Open matthijsr opened 2 years ago
matthijsr
commented
2 years ago test dimensionality {
// [...]
// Using [[..],..] sets the necessary "last" signals for dimensionality.
act a.port_a = [["1", "1"], ["0", "1"]];
// On assertion, the last signal is instead verified to match expectations.
assert a.port_b = ["11", "01"];
}Complexity:
test complexity {
// [...]
// Using '-' indicates that the strb/stai/endi signals should be set to indicate a partially invalid signal
act a.port_a = "001-0";
// Also works on assertion
assert a.port_b = "--1--";
}~~Something to consider:
Maybe have a "wildcard" option for assert?
E.g. $"*****" ('1', '1'); to indicate "I expect two '1's anywhere in this response", and $"****" ("11"); to indicate "I expect "11" in one continuous block in this response.~~
EDIT:
This isn't quite accurate to how throughput/element lanes work. https://abs-tudelft.github.io/tydi/specification/physical.html#last-signal-description
Note that adjacent lanes can carry values which cross multiple dimensions.

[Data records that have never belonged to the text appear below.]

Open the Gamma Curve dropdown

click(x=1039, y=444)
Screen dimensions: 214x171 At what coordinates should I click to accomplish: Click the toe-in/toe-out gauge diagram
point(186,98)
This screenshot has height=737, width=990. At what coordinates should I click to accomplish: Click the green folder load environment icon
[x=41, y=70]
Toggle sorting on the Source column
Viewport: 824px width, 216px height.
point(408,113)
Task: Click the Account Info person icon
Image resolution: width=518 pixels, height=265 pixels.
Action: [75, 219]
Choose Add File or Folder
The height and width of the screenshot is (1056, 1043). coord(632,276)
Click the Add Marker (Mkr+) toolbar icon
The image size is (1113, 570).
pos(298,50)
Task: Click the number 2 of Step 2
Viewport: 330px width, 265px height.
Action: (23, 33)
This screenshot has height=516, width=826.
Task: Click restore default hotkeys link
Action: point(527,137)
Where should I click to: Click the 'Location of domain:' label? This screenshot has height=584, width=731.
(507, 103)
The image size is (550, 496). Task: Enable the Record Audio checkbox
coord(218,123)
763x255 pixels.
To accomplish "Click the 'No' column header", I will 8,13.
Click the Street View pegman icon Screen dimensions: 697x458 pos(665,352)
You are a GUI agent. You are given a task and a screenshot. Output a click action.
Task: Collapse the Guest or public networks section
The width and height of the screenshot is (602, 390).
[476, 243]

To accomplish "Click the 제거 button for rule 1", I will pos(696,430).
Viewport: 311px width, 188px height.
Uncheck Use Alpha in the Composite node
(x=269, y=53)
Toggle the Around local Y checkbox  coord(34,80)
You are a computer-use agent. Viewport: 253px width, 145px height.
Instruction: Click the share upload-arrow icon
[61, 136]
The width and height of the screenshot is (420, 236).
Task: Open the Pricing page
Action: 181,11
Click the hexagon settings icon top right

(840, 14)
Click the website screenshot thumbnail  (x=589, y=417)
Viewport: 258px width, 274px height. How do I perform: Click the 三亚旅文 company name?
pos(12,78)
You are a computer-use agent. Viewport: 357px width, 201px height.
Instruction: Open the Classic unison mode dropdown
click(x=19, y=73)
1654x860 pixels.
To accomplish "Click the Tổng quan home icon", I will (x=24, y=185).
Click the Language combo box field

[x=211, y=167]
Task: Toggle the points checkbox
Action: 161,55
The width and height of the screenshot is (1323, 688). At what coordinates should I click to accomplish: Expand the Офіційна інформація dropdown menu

So a more accurate way of portraying lanes would be:
a.port_a = ([[["111", "111"], ["111",)("111", "111"],["111"]],)([["111"]]] - -);Where each ( ) indicates a transfer, and the [ ] dimension brackets can bridge transfers.
a.port_a =
(
[ [ ["111",
"111"],
["111",
)
(
"111",
"111"],
["111"]],
)
(
[ ["111"]]]
-
-
);~~But this is obviously very awkward to write (and potentially equally awkward to parse). So I need to come up with a better way of describing this.~~
After some further discussion, it was decided the IR will not communicate how the protocol is handled to this degree. It will be up to the back-end to decide how to distribute a data signal over multiple lanes, if individual lane validity/alignment is supported. (And for the time being, the VHDL back-end will simply align all elements, regardless of Complexity.)
matthijsr
commented
2 years ago test multiple_streams {
// [...]
// When a port is split into multiple physical streams, use \ to address them individually.
act a.port_a\x = "01";
act a.port_a\y = "01";
assert a.port_a\z = "010";
}This will require some knowledge on the designer's part of how Tydi synthesizes Streams, but it's hard to think of a better solution. (edit: Which is not to say all of this couldn't be abstracted away by a front-end or some evaluated functions.)
Do account for the fact that separate physical streams can still be synchronous, see Sync/Desync: https://abs-tudelft.github.io/tydi/specification/logical.html#stream
As such, acting on streams completely in parallel, or acting on the same port in sequence without addressing synchronized streams, may not be supported.
We're not clear on how to handle this yet.
One option is that, like above, we don't actually expose these details in the IR, and simply show the physical streams as though they were still a field in a group.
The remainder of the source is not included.